Boarding at Papplewick
Papplewick is all about boarding, and everyone has to board from the summer term of Year 6 (although many further down the school do too, and occasional boarding is popular). Saturday school is important, and from Year 3 onwards, there are lessons in the morning, followed by a chapel service, lunch and afternoon sports fixtures (with an extremely impressive spread at teatime). Parents can, and do, join in from chapel onwards, which one parent tells us ‘makes for a big family feel’. Boys can head home on Saturday afternoon and return on Sunday evening or Monday morning, but many stay for the weekend to enjoy the fun stuff – all-you-can-eat Chinese, socials with local girls’ schools, dad campouts, pizza making and exclusive use of the local slide-and-waves pool.
It is all helped, of course, by the fabulous boarding houses – Year 8 have a new house all to themselves, while Years 6 and 7 share a building but have separate areas. They all have common rooms where they play pool, baby football and common room cricket. Summer evenings, meanwhile, see the boys migrating outside to play British Bulldog and Capture the Flag. Parents are welcome to drop in at (almost) any time, including Monday mornings rather than Sunday nights after a weekend at home. Two-thirds of staff, along with their families and pets, live on site, which really bolsters the community feel.
Papplewick school community
The school’s STAG values – Service, Tenacity, Ambition and Growth – are lived and breathed by pupils and staff alike. We love how the boys here are made to feel part of the fabric of the school with their own agency. Recently, the head drew up a contract between the boys and the school, stating that the school gives the boys the facilities, the freedom to use the facilities and the opportunity for fun, while in return the boys give the school sensible and sociable behaviour, kindness and service to others.

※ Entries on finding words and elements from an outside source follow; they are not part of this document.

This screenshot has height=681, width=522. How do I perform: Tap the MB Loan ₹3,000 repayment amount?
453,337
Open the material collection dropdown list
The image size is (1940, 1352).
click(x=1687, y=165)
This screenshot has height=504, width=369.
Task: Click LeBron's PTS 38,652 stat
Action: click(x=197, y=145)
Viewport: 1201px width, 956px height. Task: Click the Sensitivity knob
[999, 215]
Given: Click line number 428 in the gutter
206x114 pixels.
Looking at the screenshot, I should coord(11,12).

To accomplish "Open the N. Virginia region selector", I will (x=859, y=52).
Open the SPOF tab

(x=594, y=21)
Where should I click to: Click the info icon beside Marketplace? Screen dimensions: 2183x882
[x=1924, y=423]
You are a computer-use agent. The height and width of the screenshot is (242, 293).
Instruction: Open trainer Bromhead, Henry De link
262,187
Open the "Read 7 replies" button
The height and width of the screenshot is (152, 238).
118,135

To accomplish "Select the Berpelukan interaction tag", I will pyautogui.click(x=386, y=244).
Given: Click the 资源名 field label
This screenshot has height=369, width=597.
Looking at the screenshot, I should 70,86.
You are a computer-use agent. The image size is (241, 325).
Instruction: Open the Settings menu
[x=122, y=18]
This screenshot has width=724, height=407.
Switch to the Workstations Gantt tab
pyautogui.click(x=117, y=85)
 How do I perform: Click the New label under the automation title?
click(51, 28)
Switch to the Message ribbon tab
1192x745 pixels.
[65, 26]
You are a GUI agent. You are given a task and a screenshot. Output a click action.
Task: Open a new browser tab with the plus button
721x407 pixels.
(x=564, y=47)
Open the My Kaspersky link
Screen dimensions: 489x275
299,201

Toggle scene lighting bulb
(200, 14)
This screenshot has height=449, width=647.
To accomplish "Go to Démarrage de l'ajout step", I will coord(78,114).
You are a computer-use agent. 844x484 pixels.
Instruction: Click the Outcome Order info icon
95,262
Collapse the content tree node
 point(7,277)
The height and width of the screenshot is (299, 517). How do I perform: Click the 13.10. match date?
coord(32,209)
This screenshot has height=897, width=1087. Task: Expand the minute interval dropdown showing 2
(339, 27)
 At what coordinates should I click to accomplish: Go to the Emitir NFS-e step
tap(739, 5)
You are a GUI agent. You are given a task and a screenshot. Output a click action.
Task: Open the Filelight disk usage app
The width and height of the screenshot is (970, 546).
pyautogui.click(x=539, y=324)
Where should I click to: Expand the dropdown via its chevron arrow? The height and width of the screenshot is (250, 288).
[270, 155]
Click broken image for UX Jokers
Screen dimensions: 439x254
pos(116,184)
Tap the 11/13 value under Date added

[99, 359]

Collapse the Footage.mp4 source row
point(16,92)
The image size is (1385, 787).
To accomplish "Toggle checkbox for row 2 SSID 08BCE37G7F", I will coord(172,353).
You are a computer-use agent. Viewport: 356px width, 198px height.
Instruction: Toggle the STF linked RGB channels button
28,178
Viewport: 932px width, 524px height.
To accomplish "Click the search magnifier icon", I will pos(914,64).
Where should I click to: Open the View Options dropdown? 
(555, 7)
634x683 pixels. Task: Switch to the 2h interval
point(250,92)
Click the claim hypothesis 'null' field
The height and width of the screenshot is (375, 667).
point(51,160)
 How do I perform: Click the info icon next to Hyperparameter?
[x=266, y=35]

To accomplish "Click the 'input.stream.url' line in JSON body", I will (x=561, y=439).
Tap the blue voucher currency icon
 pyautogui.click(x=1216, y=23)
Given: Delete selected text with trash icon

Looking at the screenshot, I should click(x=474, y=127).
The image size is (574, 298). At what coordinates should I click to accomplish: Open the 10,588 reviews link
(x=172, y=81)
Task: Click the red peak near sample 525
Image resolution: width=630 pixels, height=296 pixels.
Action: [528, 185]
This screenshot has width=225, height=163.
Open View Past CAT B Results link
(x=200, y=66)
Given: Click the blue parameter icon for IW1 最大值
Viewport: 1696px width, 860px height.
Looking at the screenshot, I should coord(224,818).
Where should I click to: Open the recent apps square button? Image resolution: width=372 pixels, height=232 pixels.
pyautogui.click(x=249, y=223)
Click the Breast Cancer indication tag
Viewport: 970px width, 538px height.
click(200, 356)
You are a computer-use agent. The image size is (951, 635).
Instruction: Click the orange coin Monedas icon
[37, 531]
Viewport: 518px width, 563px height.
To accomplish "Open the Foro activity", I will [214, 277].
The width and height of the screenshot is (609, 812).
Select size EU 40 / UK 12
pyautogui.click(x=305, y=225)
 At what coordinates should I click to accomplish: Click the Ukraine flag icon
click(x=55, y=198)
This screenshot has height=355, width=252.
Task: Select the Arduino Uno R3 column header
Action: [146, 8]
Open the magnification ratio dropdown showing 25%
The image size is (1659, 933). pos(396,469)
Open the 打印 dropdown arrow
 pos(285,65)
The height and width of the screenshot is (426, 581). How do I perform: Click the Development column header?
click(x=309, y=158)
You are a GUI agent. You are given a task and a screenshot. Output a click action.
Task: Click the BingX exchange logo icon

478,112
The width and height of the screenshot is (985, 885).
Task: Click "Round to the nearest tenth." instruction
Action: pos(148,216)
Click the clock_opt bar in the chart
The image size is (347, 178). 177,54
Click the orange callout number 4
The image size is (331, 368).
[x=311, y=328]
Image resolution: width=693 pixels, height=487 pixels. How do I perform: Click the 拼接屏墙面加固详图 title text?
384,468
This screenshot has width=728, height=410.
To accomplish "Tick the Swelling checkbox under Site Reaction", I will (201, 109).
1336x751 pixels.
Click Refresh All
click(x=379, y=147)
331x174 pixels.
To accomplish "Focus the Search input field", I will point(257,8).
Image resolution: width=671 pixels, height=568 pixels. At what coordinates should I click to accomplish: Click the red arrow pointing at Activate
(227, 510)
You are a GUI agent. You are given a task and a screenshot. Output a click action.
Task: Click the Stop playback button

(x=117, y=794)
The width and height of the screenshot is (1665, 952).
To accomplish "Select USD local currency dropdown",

Every form group has 15 minutes with their tutors before lessons and pupils are also assigned an independent person, a member of staff whom they can email or call. From Year 6, boys are allocated a tutor who will see them right the way through to graduation. We loved the way everyone sits down together for lunch each day, with a member of staff on each table, family-style. ‘There is an organic, muck-in culture,’ says the head. ‘Square cricket (a huge Papplewick tradition) could see the 1st team bowler bowling to a Year 3.’
Pupils have got each other’s backs – and while they have heaps of fun, they all have firm boundaries too. The most coveted leavers’ prize goes to the boy who has shown the most enthusiasm for school life, the biggest contribution to the community and, above all, the most kindness to others – which says all you need to know.
We hear high praise for the exceptionally warm and welcoming parent community and the very well-organised PTA. All are welcome at Papplewick, and parents are a mix of millionaires, bankers, two-income households and those with grandparents fronting the fees. The joy of Papplewick is that you won’t know, or care, which is which. The car park isn’t overrun with Teslas, and the chat on the sidelines is refreshingly down to earth and modest.
And finally...
Here, you will find happy, thriving boys who have heaps of fun. They’re so well taught they hardly notice the academic milestones they’re smashing (Eton regards Papplewick boys as ‘oven ready’) and the strong values instilled in them means they’re thriving as wonderful human beings too. In short, Papplewick is a thoroughly wholesome, successful school, with a big, big heart. We’d send our sons here without missing a beat.